(Selected excerpt)
PACS-2 functions in colorectal cancer.

Colorectal cancer (CRC) development is a step-wise process initiated by the transformation of epithelial cells in the intestinal crypts, followed by the accumulation of multiple genetic events driving adenoma to carcinoma progression. In this way, genomic instability underlies the majority of CRCs and chromosomal alterations such as translocations, amplifications and deletions are frequently seen.

In human, the gene encoding the intracellular sorting protein phosphofurin acidic cluster sorting protein-2 (PACS-2) is located near the telomere at 14q32.33, a locus prone to allelic loss in sporadic CRC. Accordingly, PACS-2 protein expression was found to be lost or greatly reduced in tumor tissue from approximately half the CRC patients analyzed [1]. Searching the Cancer Genome Atlas (http://cancergenome.nih.gov), Pacs2 is found mutated in 5% of CRC cases, with the two most frequent somatic mutations leading to inframe deletions. Also, Pacs2 was identified as one of 25 genes that can be used to distinguish different CRC stages [2].

(Work request)
Reproduce the passage above on PACS-2 in colorectal cancer word for word, from its title through its final sentence.

(Data provided)
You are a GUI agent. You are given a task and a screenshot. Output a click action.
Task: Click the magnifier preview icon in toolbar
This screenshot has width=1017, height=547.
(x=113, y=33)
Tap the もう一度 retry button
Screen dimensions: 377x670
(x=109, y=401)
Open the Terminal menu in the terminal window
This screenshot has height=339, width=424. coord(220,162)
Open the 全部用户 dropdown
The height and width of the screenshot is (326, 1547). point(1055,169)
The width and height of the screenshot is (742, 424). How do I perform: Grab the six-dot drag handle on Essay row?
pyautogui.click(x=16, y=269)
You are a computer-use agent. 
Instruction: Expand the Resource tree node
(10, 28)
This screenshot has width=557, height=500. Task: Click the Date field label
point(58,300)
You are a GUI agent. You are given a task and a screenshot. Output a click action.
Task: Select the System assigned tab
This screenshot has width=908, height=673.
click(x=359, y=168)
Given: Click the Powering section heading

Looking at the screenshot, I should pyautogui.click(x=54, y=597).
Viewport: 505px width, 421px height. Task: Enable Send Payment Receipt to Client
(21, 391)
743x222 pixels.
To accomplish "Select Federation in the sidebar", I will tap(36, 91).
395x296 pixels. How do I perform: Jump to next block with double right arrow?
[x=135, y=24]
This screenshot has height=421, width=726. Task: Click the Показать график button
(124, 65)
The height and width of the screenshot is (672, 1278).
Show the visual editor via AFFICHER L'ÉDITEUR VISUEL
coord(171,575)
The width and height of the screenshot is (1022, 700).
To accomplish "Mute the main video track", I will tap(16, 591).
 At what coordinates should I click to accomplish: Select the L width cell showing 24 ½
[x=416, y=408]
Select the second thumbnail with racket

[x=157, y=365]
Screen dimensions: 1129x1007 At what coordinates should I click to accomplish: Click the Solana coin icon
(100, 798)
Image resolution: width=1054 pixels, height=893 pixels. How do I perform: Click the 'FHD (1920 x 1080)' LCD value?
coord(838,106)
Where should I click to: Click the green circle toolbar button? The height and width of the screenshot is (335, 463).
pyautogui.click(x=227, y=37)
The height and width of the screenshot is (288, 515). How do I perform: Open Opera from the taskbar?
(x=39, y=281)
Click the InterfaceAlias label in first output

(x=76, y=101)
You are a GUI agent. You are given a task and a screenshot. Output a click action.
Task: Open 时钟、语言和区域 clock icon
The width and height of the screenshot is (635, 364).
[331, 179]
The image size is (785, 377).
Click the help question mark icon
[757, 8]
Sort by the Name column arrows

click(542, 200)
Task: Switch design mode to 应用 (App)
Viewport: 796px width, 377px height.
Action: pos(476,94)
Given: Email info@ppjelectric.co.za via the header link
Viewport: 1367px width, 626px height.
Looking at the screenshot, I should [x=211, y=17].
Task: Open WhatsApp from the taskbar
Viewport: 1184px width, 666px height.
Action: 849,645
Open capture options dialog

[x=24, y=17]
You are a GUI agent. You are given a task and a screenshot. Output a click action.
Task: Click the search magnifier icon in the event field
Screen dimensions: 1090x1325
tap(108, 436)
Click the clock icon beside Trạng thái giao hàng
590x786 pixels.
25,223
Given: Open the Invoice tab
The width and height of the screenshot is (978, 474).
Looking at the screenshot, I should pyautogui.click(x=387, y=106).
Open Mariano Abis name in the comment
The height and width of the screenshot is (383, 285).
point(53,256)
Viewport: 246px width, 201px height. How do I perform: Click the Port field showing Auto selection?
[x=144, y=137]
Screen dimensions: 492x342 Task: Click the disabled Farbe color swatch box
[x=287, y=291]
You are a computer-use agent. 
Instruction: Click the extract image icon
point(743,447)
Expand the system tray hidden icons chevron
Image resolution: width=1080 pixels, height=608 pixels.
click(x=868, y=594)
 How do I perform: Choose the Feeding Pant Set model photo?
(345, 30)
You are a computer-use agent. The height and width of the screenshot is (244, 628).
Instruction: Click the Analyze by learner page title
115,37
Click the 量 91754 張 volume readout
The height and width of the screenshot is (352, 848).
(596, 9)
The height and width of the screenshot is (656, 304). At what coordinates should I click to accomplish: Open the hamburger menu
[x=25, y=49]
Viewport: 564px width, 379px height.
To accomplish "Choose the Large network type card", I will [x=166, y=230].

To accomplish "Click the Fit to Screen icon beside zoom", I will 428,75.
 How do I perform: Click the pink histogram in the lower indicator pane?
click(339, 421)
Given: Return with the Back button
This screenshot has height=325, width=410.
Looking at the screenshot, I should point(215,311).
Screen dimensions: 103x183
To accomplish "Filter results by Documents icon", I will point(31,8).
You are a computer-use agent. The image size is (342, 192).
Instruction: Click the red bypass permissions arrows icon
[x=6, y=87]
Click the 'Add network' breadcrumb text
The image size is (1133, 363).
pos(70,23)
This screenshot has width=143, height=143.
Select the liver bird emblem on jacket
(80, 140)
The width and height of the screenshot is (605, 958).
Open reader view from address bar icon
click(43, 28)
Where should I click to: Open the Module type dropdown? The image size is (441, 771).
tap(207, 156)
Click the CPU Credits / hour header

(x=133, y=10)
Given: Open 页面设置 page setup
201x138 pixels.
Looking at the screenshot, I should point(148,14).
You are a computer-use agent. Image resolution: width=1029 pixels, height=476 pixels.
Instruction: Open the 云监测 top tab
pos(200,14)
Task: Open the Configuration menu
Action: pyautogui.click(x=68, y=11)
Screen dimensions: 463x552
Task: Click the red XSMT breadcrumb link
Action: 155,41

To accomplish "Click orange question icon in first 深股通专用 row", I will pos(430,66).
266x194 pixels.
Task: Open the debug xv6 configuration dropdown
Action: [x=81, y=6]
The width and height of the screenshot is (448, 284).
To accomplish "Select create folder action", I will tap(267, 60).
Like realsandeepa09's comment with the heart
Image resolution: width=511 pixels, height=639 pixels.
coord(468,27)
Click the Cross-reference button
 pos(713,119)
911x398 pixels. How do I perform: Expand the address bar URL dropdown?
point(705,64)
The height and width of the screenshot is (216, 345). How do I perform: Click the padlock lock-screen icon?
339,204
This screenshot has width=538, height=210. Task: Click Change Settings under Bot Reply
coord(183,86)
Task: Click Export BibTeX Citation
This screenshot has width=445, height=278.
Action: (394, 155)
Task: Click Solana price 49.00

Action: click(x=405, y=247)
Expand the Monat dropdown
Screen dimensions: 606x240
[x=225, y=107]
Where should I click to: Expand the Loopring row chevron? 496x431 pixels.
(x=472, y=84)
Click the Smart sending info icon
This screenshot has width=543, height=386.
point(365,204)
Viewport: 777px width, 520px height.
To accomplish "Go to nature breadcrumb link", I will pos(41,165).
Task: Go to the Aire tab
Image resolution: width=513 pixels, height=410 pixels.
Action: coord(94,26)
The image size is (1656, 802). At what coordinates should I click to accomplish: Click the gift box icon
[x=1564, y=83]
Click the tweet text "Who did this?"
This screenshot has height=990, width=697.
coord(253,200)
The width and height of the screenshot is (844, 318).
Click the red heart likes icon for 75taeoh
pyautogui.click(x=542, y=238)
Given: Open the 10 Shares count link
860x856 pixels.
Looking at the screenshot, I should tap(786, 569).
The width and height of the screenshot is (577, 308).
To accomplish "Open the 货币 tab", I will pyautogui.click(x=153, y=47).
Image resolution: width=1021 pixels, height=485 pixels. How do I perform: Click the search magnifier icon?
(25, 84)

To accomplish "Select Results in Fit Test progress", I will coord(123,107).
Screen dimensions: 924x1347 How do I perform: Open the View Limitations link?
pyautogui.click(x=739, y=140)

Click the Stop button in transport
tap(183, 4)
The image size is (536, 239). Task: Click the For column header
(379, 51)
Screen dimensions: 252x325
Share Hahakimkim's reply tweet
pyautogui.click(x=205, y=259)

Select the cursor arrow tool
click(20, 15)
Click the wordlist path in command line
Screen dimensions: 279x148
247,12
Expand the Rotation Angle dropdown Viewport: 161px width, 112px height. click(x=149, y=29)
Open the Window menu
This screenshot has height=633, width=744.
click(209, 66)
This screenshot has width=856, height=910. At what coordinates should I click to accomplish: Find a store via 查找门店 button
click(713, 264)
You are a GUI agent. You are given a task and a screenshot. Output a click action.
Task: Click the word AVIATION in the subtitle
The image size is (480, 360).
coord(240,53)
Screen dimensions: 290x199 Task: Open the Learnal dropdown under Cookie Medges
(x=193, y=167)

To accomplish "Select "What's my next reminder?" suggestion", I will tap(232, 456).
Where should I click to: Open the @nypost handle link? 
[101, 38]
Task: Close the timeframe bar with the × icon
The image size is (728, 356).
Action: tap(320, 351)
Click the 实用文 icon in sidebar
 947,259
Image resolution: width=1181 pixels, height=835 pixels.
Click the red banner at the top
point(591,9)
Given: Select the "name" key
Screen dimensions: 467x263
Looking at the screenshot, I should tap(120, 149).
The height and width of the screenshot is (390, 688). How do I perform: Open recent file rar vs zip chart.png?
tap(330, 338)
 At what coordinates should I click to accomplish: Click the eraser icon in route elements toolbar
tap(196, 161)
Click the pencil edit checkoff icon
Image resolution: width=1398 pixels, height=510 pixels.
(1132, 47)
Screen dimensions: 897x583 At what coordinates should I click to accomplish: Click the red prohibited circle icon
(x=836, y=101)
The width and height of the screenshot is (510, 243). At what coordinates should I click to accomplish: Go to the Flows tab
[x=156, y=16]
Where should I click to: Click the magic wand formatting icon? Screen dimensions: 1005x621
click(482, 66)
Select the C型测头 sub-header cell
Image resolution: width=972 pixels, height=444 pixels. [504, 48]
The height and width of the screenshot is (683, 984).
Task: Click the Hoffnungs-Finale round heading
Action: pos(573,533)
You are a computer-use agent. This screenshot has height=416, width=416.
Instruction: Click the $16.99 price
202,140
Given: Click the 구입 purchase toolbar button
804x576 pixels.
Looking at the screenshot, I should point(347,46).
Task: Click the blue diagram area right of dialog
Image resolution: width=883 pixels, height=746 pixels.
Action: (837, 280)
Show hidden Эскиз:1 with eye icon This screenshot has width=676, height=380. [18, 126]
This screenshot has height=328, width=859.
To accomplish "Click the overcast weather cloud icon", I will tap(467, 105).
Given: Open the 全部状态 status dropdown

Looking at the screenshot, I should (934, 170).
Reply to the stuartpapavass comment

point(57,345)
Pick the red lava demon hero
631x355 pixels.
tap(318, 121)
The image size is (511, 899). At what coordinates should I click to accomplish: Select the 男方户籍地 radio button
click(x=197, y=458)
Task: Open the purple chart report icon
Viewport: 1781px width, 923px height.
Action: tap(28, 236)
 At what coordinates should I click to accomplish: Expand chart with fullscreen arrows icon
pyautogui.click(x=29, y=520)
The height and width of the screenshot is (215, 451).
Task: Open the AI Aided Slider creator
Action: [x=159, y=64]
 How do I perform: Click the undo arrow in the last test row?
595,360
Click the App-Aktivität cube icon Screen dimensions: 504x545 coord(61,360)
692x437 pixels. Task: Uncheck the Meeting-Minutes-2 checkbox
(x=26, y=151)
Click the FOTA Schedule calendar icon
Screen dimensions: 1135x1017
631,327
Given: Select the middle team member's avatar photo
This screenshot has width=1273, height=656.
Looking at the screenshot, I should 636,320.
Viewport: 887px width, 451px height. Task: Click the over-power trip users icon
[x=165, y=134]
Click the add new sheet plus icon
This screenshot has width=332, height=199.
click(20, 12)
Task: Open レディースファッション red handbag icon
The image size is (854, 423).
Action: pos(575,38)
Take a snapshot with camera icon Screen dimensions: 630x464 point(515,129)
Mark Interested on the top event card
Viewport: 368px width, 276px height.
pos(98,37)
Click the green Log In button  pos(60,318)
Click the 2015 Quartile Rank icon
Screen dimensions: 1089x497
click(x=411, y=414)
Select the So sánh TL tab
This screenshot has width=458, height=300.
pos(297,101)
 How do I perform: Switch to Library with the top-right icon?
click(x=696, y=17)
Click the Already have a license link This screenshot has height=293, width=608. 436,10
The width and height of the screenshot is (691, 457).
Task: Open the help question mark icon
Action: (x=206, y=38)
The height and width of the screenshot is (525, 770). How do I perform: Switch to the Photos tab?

(Your solution)
PACS-2 functions in colorectal cancer.

Colorectal cancer (CRC) development is a step-wise process initiated by the transformation of epithelial cells in the intestinal crypts, followed by the accumulation of multiple genetic events driving adenoma to carcinoma progression. In this way, genomic instability underlies the majority of CRCs and chromosomal alterations such as translocations, amplifications and deletions are frequently seen.

In human, the gene encoding the intracellular sorting protein phosphofurin acidic cluster sorting protein-2 (PACS-2) is located near the telomere at 14q32.33, a locus prone to allelic loss in sporadic CRC. Accordingly, PACS-2 protein expression was found to be lost or greatly reduced in tumor tissue from approximately half the CRC patients analyzed [1]. Searching the Cancer Genome Atlas (http://cancergenome.nih.gov), Pacs2 is found mutated in 5% of CRC cases, with the two most frequent somatic mutations leading to inframe deletions. Also, Pacs2 was identified as one of 25 genes that can be used to distinguish different CRC stages [2].